## QUOTED TEXT

----

Posted: Tue 7th Sep 2021
Cyber security should be high on any small business owner's list of priorities. Here's a brief guide on how to protect your business from cyber threats.
Like many small businesses, you're running on limited resources. This can mean you lack the time or budget to prioritise security measures to the same degree as you would other tasks.
As a result:
maintaining cyber security becomes part of an individual's role rather than a dedicated position
training and software falls out of date
data security becomes an afterthought
Improving security doesn't necessarily mean going to huge expense. However, it does need to be a focus if you're to avoid becoming the next victim of a cyber attack.
By adopting certain cyber-security best practices, you can improve both your protection and your company culture when it comes to implementing effective security measures.
The purpose of creating a cyber protection policy for your small business is to outline the resources and actions you need to protect your data and make sure your business can continue operating if the worst happens.
As a result, your staff will be better informed and able to take appropriate action to prevent attacks. Your customers or clients will also feel reassured that they're working with a company that takes data protection and online security threats seriously.
To make sure cyber security policies become a part of your business's culture, you should:
document them thoroughly
support them with schedules and checklists to make sure the new processes are implemented and that staff are aware of their responsibilities
Here is a cyber security policy template to get you started.

----

## STORED RECORDS
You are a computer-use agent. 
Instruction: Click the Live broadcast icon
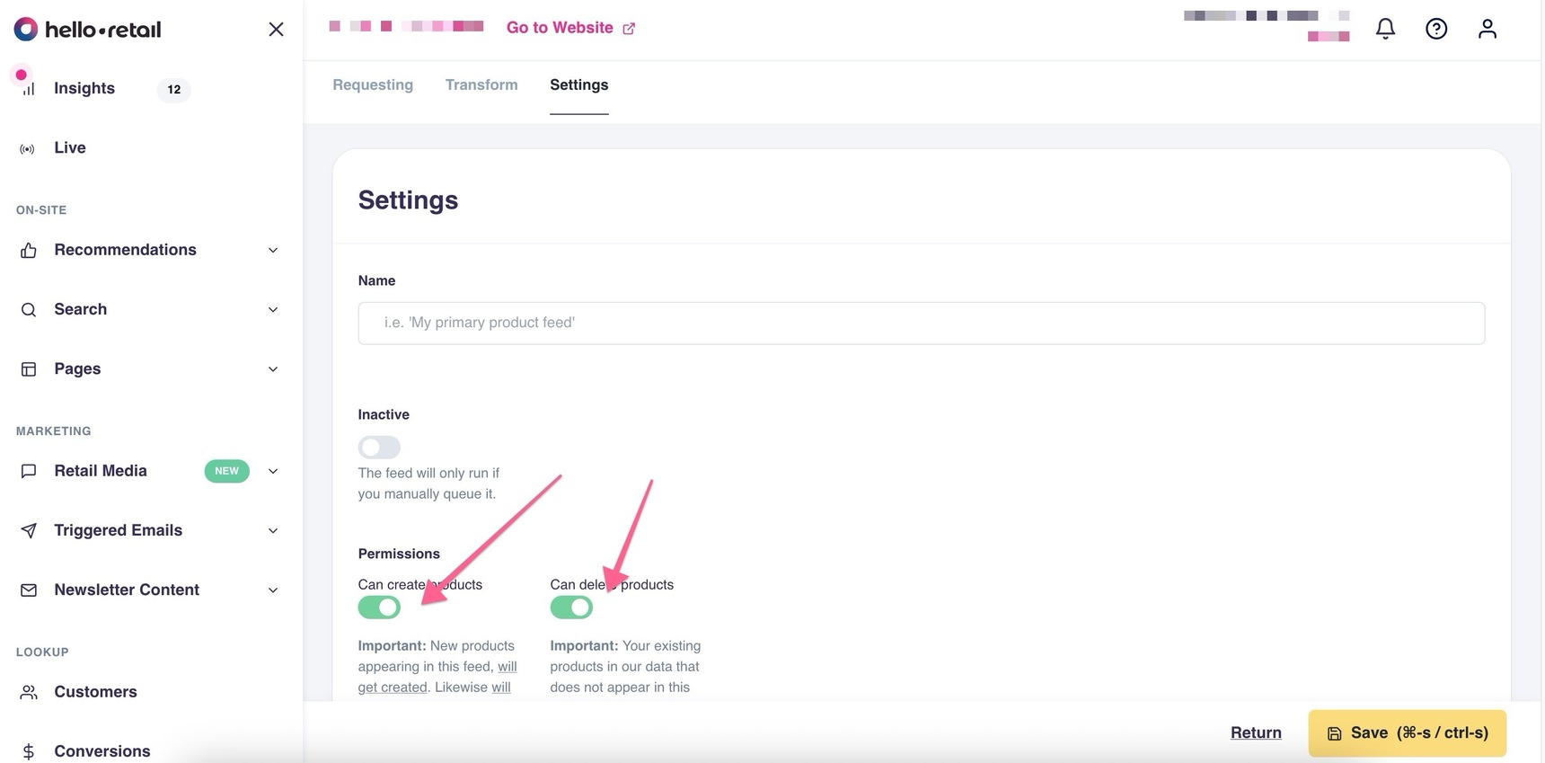tap(28, 148)
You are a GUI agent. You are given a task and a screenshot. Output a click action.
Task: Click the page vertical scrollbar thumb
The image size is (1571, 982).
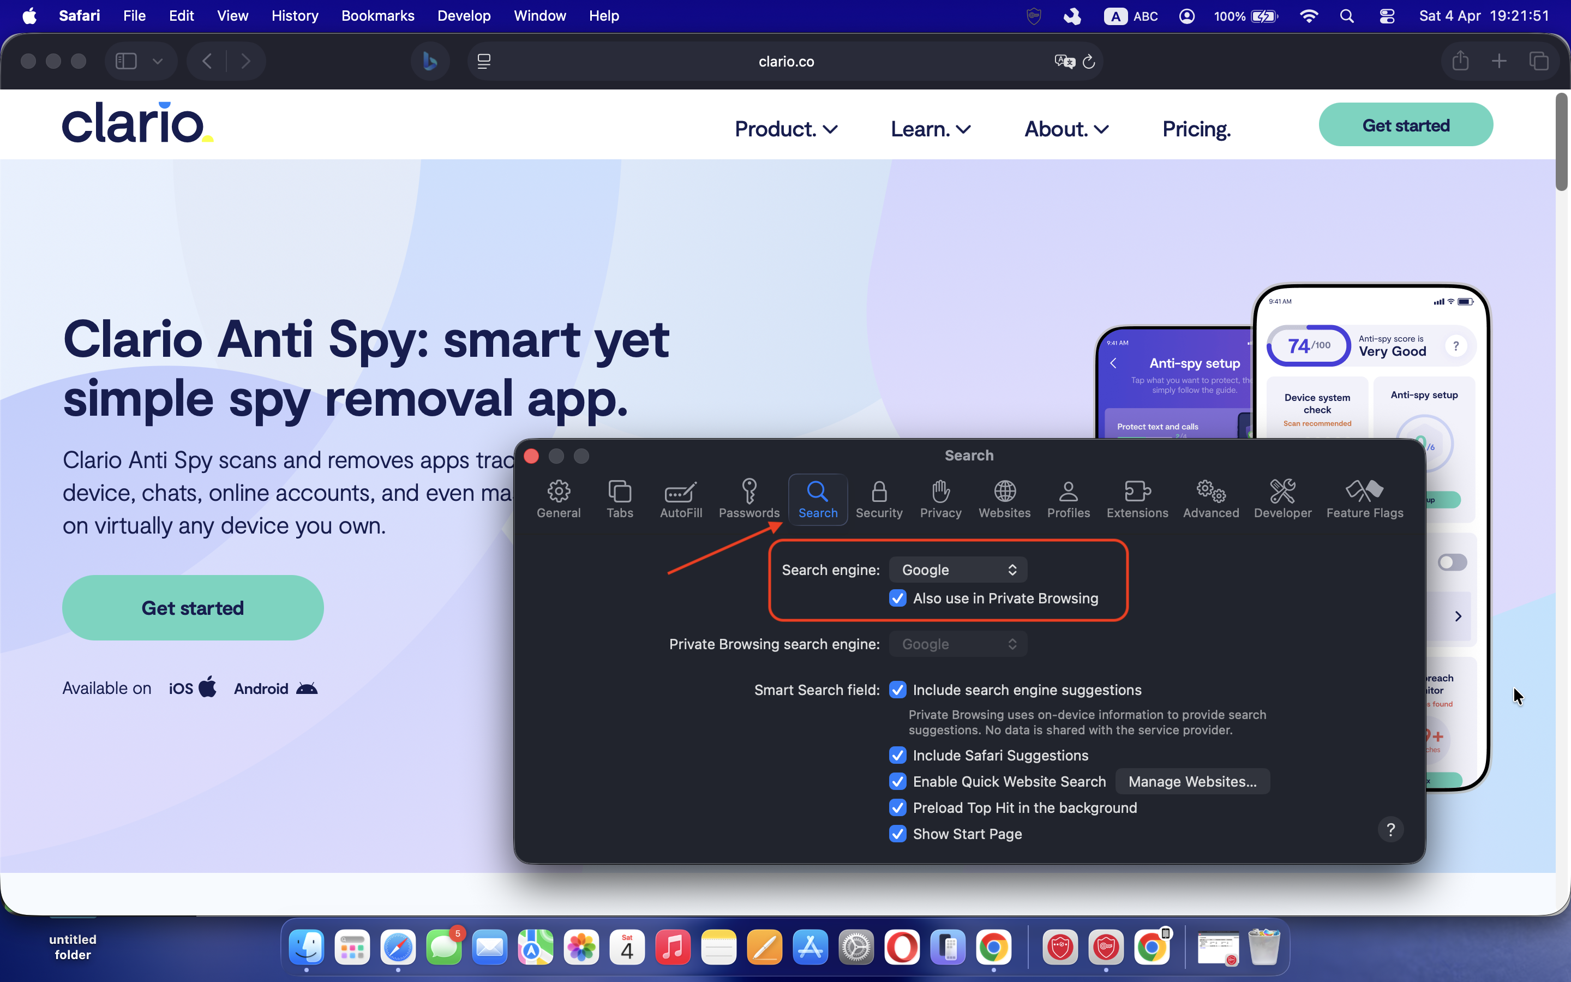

----

## EXERCISE TASK A
Duplicate the passage of the cyber security guide from "Posted: Tue 7th" to "a cyber attack.".
## EXERCISE TASK B
In the cyber security guide, why should a small business support its documented cyber security policies with schedules and checklists? Answer in one to three sentences.
## EXERCISE TASK C
Take the cyber security guide further, picking up right after its last sentence.

## WRITTEN REPLY A
Posted: Tue 7th Sep 2021
Cyber security should be high on any small business owner's list of priorities. Here's a brief guide on how to protect your business from cyber threats.
Like many small businesses, you're running on limited resources. This can mean you lack the time or budget to prioritise security measures to the same degree as you would other tasks.
As a result:
maintaining cyber security becomes part of an individual's role rather than a dedicated position
training and software falls out of date
data security becomes an afterthought
Improving security doesn't necessarily mean going to huge expense. However, it does need to be a focus if you're to avoid becoming the next victim of a cyber attack.

## WRITTEN REPLY B
Schedules and checklists make sure the new processes are actually implemented. They also make sure staff are aware of their responsibilities.

## WRITTEN REPLY C
A simple but effective security measure is to restrict access permissions to shared files and essential applications. This is called access control.
You should only provide access to those employees who need it for their work. By the same token, you should revoke that access when the staff member no longer needs it. This means that no-one should have blanket admin privileges based purely on their seniority within the business.
Limiting physical access to facilities and other physical assets (for example, a key card to unlock a door)
Implementing best practices when sharing documents with people outside the business
Establishing processes for revoking access as soon as an employee leaves or a contract ends with a freelancer or other third-party
Access control limits the risk of people without the proper authorisation getting access to your systems. It also forms a foundational part of information security, data security and network security.
Making sure all your data is backed up is particularly important for avoiding ransomware attacks.
A ransomware attack is when a hacker steals and encrypts your data and prevents you from accessing it. They then demand a fee to restore your access, and threaten to destroy the data if you don't pay.
With no guarantee that they'll return the data in a usable state, your business faces a dilemma and could end up paying a ransom and dealing with downtime it can't afford.
Cloud services such as Dropbox, Google Workspace and Microsoft Office 365 are popular options for backing up data. Not only does the cloud allow you access documents from anywhere, but the security these services offer is likely to be far more sophisticated, making them an affordable way to significantly improve data security.
Adding more points of entry to a network increases the potential risk of a breach because there are more angles for cyber criminals to exploit.
With that in mind, the recent shift towards non-traditional office working could be seen as a concern – though the concept of remote working has been growing in popularity for many years.
You should include a bring your own device (BYOD) policy in your data security best practices. This helps make sure that all employees maintain a high level of security on any device they use to access the company's documents and network – from installing security software to applying patches as soon as they are available.
There are so many security tools available, it can be hard to identify which ones are essential and worthy of your investment. Here are some of the main tools to consider to keep your small business protected.
A VPN is an encrypted 'tunnel' through which your data can travel without third parties being able to view it or trace it back to your IP address.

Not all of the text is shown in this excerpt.